Maai
- Maai with TC Sports in 2025

Personal information
- Full name: Ahmed Maish Rasheed
- Date of birth: 11 July 2004 (age 22)
- Place of birth: Malé, Maldives
- Positions: Wing-back; winger;

Youth career
- TC Sports Club

Senior career*
- Years: Team / Apps / (Gls)
- 2021–2026: TC Sports Club

International career^{‡}
- 2022: Maldives U20 / 8 / (0)
- 2022–: Maldives / 1 / (0)

= Ahmed Maish Rasheed =

Maldivian footballer

Ahmed Maish Rasheed (އަހުމަދު މާއިޝް ރަޝީދު; /en/; born 11 July 2004) commonly known as Maai (މާއި), is a Maldivian footballer who plays as a wing-back and winger for Maldives national team.

==Club career==
At the age of 16, Maai began his senior career in 2021 with TC Sports Club. He made his Dhivehi Premier League debut in 2020–21 season.

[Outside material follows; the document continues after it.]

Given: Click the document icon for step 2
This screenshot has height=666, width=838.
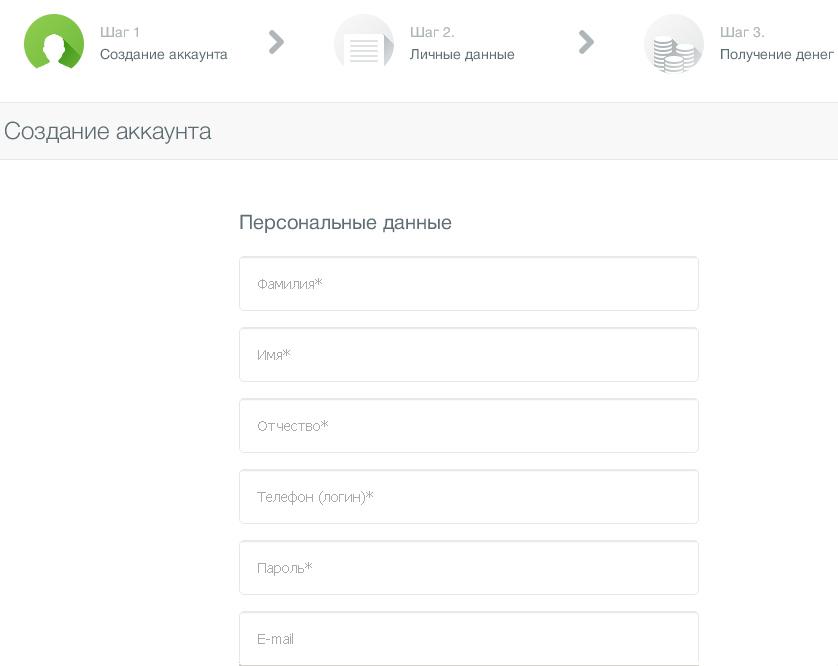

On 18 December 2025, Maai scored against Maziya to draw 1–1 at stoppage time which ended Maziya's 100 percent winning run in 2025–26 Dhivehi Premier League.

On 6 August 2026, Maai left TC Sports Club.

==International career==
Maai represented the Maldives at the 2022 SAFF U-20 Championship and 2023 AFC U-20 Asian Cup qualification.

On 17 December 2022, Maai made his Maldives national team debut against Singapore in the 3–1 loss at the Jalan Besar Stadium. He came in as an 87th minute substitution for Hassain Shifaz.